Japanese voters want tough climate goals: survey
BONN, Germany (Reuters) - Japanese voters favor the deepest cuts in greenhouse gases under consideration by Prime Minister Taro Aso as part of a new U.N. climate pact, according to opinion poll results on Tuesday.
The survey indicated that 63 percent of Japanese of voting age favored a cut in greenhouse gas emissions of at least 25 percent below 1990 levels by 2020 in a U.N. pact due to be agreed in Copenhagen in December, it said.
Aso is due to decide in mid-June among six policy options, ranging from a rise of four percent over 1990 levels, a goal favored by Japanese industry, to a cut of 25 percent.
"The world is watching Japan," Masako Konishi of the WWF environmental group told a news conference on the sidelines of 181-nation climate talks in Bonn, Germany. "The public do want strong targets."

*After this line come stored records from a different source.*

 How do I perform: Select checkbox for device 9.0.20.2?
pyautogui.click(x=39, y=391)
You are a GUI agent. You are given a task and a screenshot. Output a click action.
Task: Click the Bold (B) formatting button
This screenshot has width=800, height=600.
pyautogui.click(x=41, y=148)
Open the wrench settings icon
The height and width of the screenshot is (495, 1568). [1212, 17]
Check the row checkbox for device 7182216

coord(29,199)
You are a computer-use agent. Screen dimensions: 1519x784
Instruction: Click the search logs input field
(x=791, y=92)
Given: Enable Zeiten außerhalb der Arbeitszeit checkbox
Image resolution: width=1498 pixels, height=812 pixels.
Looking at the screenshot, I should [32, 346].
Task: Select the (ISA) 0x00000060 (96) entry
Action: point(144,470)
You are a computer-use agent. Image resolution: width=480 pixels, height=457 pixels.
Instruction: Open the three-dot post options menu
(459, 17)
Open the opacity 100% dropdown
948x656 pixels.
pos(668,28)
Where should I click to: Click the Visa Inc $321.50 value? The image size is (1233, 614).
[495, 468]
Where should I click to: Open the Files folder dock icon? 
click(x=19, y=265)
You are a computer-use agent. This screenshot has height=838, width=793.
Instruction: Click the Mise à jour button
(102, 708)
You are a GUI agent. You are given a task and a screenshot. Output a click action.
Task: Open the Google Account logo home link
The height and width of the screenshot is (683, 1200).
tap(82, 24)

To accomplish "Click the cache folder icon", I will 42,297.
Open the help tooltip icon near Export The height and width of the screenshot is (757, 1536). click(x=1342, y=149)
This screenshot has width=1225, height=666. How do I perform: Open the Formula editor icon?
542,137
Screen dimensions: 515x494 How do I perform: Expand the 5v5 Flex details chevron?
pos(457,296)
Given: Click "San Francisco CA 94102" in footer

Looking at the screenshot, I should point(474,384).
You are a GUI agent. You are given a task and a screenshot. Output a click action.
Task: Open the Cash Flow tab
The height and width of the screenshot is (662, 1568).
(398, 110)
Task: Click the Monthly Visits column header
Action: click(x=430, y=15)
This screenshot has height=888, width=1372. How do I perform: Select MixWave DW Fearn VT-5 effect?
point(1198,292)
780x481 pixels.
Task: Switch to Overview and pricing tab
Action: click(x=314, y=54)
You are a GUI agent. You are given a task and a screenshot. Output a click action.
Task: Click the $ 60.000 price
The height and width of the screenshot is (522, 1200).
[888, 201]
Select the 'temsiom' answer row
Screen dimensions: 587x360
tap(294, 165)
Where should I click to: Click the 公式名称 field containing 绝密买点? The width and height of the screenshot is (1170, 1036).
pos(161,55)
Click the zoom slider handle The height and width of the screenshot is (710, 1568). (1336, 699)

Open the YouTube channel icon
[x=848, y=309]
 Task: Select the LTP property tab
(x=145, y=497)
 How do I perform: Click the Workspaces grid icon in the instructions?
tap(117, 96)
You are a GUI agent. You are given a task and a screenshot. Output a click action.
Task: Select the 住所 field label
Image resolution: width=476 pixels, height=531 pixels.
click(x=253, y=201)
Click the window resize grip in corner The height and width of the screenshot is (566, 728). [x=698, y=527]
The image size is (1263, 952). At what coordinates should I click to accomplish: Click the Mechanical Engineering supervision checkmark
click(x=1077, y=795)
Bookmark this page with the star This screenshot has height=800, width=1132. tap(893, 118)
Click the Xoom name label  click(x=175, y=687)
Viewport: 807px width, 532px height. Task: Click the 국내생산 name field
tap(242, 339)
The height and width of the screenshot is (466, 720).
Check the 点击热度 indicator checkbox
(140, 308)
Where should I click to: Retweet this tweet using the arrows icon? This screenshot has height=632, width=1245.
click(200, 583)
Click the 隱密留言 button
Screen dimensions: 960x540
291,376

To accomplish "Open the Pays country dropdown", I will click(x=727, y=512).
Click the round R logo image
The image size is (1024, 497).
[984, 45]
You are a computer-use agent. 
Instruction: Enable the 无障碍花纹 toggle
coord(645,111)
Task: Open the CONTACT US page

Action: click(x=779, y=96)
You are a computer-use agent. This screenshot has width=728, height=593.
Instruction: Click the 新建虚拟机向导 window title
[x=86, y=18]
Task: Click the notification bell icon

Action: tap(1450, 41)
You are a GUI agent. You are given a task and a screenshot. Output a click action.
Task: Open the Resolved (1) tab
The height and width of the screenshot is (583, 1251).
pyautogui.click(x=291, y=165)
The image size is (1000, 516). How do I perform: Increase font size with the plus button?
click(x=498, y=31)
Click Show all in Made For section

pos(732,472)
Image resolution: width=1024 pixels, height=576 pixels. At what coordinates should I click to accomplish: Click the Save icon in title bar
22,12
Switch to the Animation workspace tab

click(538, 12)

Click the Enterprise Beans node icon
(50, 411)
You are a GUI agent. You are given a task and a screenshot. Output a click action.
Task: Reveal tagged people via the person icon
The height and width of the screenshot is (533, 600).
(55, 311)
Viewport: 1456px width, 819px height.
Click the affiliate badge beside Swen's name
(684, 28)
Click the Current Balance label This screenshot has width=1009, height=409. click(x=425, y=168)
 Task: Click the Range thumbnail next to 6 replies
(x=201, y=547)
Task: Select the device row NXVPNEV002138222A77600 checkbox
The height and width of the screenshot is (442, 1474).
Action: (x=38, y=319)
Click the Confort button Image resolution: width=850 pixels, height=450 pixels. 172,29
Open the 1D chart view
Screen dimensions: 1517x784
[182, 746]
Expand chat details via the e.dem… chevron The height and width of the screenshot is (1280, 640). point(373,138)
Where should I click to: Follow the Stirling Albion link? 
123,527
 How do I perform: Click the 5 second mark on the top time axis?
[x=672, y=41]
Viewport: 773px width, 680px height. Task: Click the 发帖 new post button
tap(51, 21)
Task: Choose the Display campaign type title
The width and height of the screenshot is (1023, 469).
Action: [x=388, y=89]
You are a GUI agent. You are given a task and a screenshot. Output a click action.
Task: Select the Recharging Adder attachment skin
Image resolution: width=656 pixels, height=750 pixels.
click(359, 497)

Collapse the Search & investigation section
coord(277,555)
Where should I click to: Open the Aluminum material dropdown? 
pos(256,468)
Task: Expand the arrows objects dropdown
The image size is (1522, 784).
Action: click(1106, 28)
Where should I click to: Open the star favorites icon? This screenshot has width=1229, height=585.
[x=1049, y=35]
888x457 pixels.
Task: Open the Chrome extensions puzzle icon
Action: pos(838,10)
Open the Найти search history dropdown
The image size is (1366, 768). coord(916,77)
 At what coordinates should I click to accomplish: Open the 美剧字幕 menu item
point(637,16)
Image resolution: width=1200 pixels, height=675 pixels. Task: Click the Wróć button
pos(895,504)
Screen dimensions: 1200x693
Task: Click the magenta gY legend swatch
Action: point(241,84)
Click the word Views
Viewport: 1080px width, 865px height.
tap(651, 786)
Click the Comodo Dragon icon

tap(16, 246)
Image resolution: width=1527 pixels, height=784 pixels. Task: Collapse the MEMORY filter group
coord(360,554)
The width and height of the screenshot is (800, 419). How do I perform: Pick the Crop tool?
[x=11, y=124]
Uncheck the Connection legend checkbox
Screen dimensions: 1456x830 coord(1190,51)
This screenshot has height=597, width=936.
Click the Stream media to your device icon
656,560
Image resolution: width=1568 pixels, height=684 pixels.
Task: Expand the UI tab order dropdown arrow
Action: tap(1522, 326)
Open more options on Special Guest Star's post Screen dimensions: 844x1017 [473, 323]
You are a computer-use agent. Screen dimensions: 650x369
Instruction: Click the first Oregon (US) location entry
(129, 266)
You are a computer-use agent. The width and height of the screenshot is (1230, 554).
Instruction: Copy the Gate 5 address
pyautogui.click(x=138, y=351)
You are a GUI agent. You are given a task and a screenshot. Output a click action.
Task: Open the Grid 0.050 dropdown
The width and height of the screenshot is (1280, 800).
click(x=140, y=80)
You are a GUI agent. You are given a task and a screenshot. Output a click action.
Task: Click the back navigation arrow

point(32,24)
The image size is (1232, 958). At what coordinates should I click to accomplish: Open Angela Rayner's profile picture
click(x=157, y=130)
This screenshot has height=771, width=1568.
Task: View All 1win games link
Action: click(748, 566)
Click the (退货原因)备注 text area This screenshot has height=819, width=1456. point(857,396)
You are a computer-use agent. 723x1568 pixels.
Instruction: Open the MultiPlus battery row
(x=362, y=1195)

The survey also said that 61 percent of those asked reckoned that a strong 2020 goal would help the economy. The U.N.'s current Kyoto Protocol was named after the Japanese city where it was agreed in 1997.
WWF and other Japanese and international organizations -- which all favor tough climate goals -- commissioned the poll of 976 people by U.S.-based Greenberg Quinlan Rosner from May 16 to 25.
Separately, a survey by the Potsdam Institute for Climate Impact Research showed that promises so far by all developed nations worked out as an overall cut of between 8.2 and 14.2 percent below 1990 levels by 2020.
Developing nations led by China and India want the rich to cut by at least 40 percent below 1990 levels by 2020, the top end of a 25 to 40 percent range outlined by the U.N. climate panel as necessary to avoid the worst of global warming.